На уроках он сидел спокойно, с лицом скучающего человека, иногда под партой маленькой пилочкой обрабатывал свои ногти. А когда его спрашивали, Игорь медленно вставал, сосредоточиваясь, приподнимал левую темную бровь, устремлял свои большие карие глаза в пространство и после короткой паузы отвечал подробно, круглыми, хорошо построенными фразами.

В гимназии он держался особняком, жил, не разделяя интересов товарищей. Таких, как Колька Ганцырев, Игорь Кошменский не замечал. У него была своя компания, которая состояла из старшеклассников, во многом подражающих ему. Там он главенствовал, однако и с ними, кажется, не сходился.

Он блондин, с матово-белой кожей, но высокие и очень подвижные брови его темны, большие карие глаза тоже темные, иногда кажутся черными. Одна восторженная гимназистка, познакомившись с ним, сказала, что у Игоря Кошменского глаза загадочные, полные древней тайны, как у египетского фараона. Колька Ганцырев, узнав об этом, долго смеялся, а в общем-то ему было в высшей степени наплевать на этого позера Кошменского с его фараоновыми глазами.

Был теплый, туманный после дождя вечер. В ранних сумерках уже вспыхнули в центре города электрические лампочки. Засияли голубые стеклянные шары над парадным входом в номера Чучалова.

Колька шел по Московской в толпе гуляющих, посматривая, не увидит ли он где-нибудь Митю Дудникова.

После встречи на пожаре он иногда забегал к Мите на Спенчинскую.
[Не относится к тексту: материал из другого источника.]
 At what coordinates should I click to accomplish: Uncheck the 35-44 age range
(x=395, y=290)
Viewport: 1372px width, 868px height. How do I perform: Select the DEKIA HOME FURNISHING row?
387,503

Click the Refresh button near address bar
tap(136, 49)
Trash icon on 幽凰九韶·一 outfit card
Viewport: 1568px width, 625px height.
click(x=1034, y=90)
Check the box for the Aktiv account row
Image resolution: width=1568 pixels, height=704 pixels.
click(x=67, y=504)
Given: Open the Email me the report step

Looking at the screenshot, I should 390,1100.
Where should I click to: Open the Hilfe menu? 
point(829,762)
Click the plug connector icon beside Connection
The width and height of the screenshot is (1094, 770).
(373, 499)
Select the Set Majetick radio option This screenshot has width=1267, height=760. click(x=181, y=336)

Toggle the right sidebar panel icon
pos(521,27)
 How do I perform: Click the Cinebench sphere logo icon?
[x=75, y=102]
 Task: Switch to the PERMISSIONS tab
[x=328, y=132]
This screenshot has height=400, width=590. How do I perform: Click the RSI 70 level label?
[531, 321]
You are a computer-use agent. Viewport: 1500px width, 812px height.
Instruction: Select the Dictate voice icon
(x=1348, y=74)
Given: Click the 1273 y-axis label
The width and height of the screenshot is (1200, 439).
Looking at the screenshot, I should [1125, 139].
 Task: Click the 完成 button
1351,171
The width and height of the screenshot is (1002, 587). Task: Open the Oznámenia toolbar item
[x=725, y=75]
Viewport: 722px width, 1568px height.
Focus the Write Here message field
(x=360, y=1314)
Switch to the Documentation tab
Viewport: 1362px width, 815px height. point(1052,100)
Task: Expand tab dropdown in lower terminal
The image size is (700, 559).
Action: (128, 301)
В узкой комнатешке с одним подслеповатым окном, которую Митя снимал у старика портного, было тесно от книг. Книги заполняли самодельные полочки, затейливую этажерку, тоже самодельную, лежали стопками на столе, на подоконнике.

Книги придавали этой неказистой комнате с низким потолком и старыми блеклыми обоями какой-то особый уют.

Рыться в книгах было очень интересно. А еще интереснее слушать Митю, когда он, покашливая и смущаясь, начинал читать свои новые стихи. Митино лицо бледнело, прямые волосы падали на его высокий лоб, широко открытые глаза смотрели в пространство и глуховатый негромкий голос вздрагивал от волнения. Митя словно бы делился с приятелем своим, самым потаенным. И Колька любовался им. И был благодарен Мите за то, что тот открывает свою душу именно ему, Кольке. И каждый раз со стыдом вспоминался тот случай, а затем являлась мысль: «Какой же все-таки он чудесный парень, Митя Дудников!».